Transcribe sin cambios el tramo del texto sobre Tarkovski que va desde "En su precioso" hasta "2017. 192 páginas.".

Texto mostrado:
####################
En su precioso e indispensable documental Un día en la vida de Andréi Arsenevich, disponible en internet en francés con subtítulos en castellano, Chris Maker nos conmueve al recoger las precisas indicaciones de Tarkovski sobre la culminación de Sacrificio, además de realizar valiosas y atinadas observaciones sobre toda su cinematografía. Por la iluminada voluntad de su director, Sacrificio se cierra con la misma imagen con que se inició La infancia de Iván: la de un niño junto a un árbol, exuberante el primero y seco el último; extrañamente, cuando Tarkovski rodó esa toma final de Sacrificio no sabía aún que iba a morir… El niño Andréi estaba llamado a cerrar su inacabado y más perfecto haiku.

PARA ESPIAR


Andréi Tarkovski: Atrapad la vida. Lecciones de cine para escultores del tiempo. Errata Naturae, 2017. 192 páginas.
Esculpir en el tiempo, del propio Tarkovski, se convirtió en su día en un libro fundamental para la reflexión fílmica, que ha sido reeditado desde hace décadas de forma ininterrumpida. Sin embargo, Tarkovski dejó escrito a su muerte otro libro de gran importancia, no publicado hasta ahora en castellano, y que constituye el complemento imprescindible de aquél: ‘Atrapad la vida’ es un volumen con un enfoque directo, personal y apasionado, en el que el cineasta rememora sus rodajes, recuerda éxitos y fracasos, desvela secretos y obsesiones, defiende con ahínco la visión del cine que construyó a lo largo de toda una vida y critica con fiereza tanto la censura del estado soviético como aquella otra, más sutil, de la sociedad de consumo. En este libro Tarkovski habla con rabia, pero también con esperanza, y se dirige tanto a los amantes del cine en general como a aquellos que quieren saber cómo se hace, desde dentro y sobre el terreno, una película entendida como una obra de arte. Y todo ello desde una doble premisa: al hacer una película no hay que tener miedo de pisotear ningún esquema, ninguna norma, pero tampoco se puede olvidar que una película es un acto creativo y espiritual de primera magnitud, cuyo objeto no es otro que atrapar la vida.
####################
Datos proporcionados:
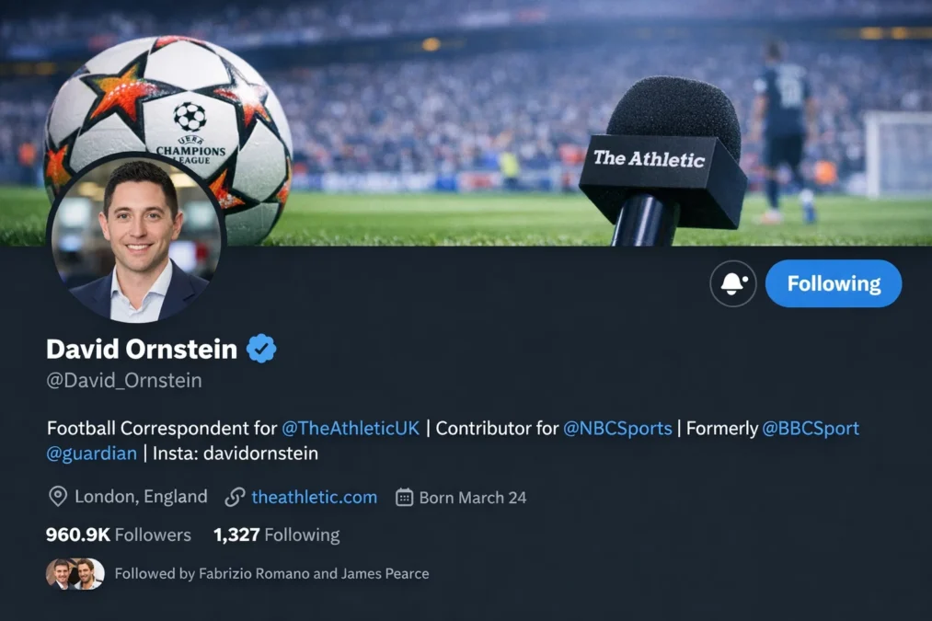The height and width of the screenshot is (621, 932).
Task: Toggle follow state on the Following button
Action: (833, 283)
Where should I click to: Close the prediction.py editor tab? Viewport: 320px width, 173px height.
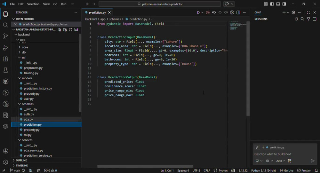click(x=109, y=12)
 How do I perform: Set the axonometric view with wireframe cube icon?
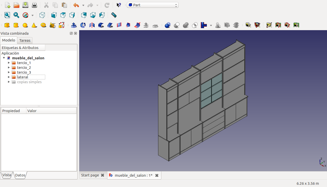[42, 15]
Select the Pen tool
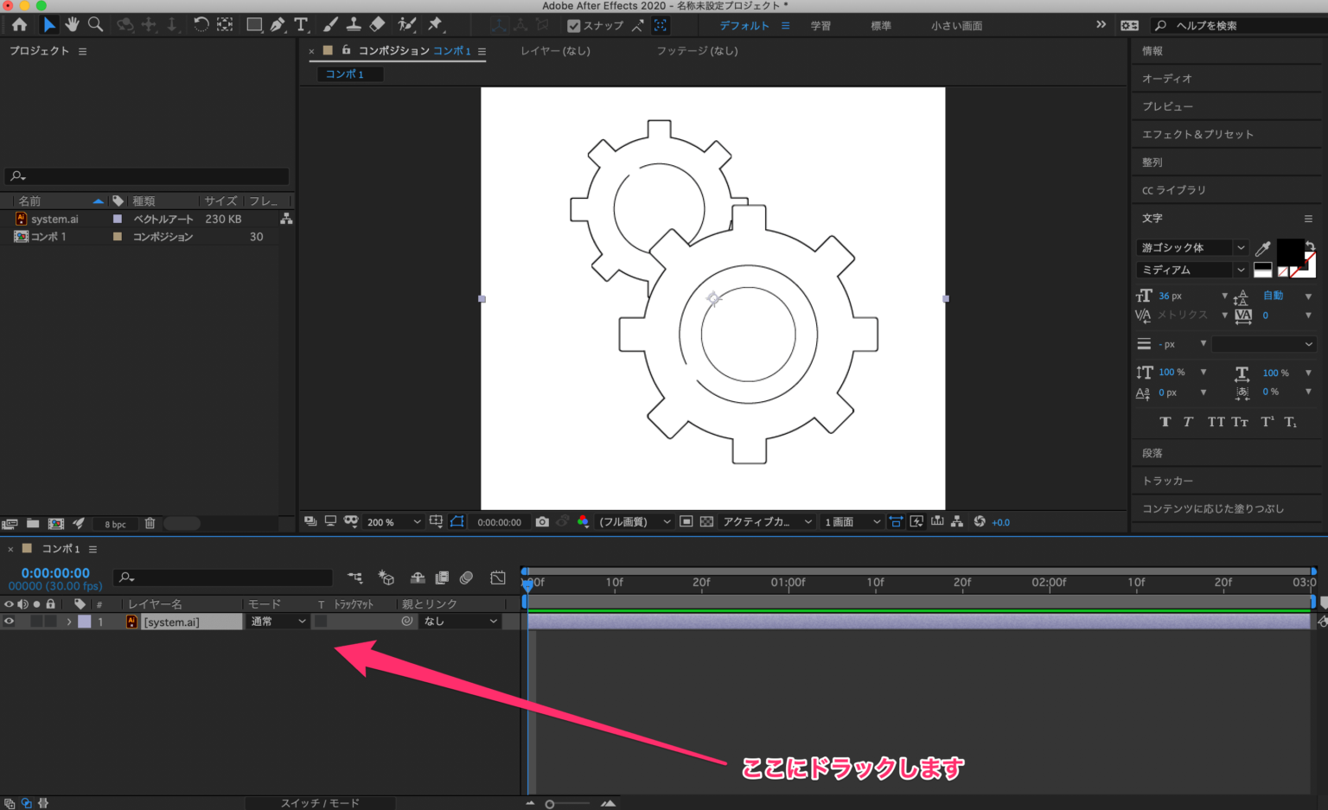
####################
Solución:
En su precioso e indispensable documental Un día en la vida de Andréi Arsenevich, disponible en internet en francés con subtítulos en castellano, Chris Maker nos conmueve al recoger las precisas indicaciones de Tarkovski sobre la culminación de Sacrificio, además de realizar valiosas y atinadas observaciones sobre toda su cinematografía. Por la iluminada voluntad de su director, Sacrificio se cierra con la misma imagen con que se inició La infancia de Iván: la de un niño junto a un árbol, exuberante el primero y seco el último; extrañamente, cuando Tarkovski rodó esa toma final de Sacrificio no sabía aún que iba a morir… El niño Andréi estaba llamado a cerrar su inacabado y más perfecto haiku.

PARA ESPIAR


Andréi Tarkovski: Atrapad la vida. Lecciones de cine para escultores del tiempo. Errata Naturae, 2017. 192 páginas.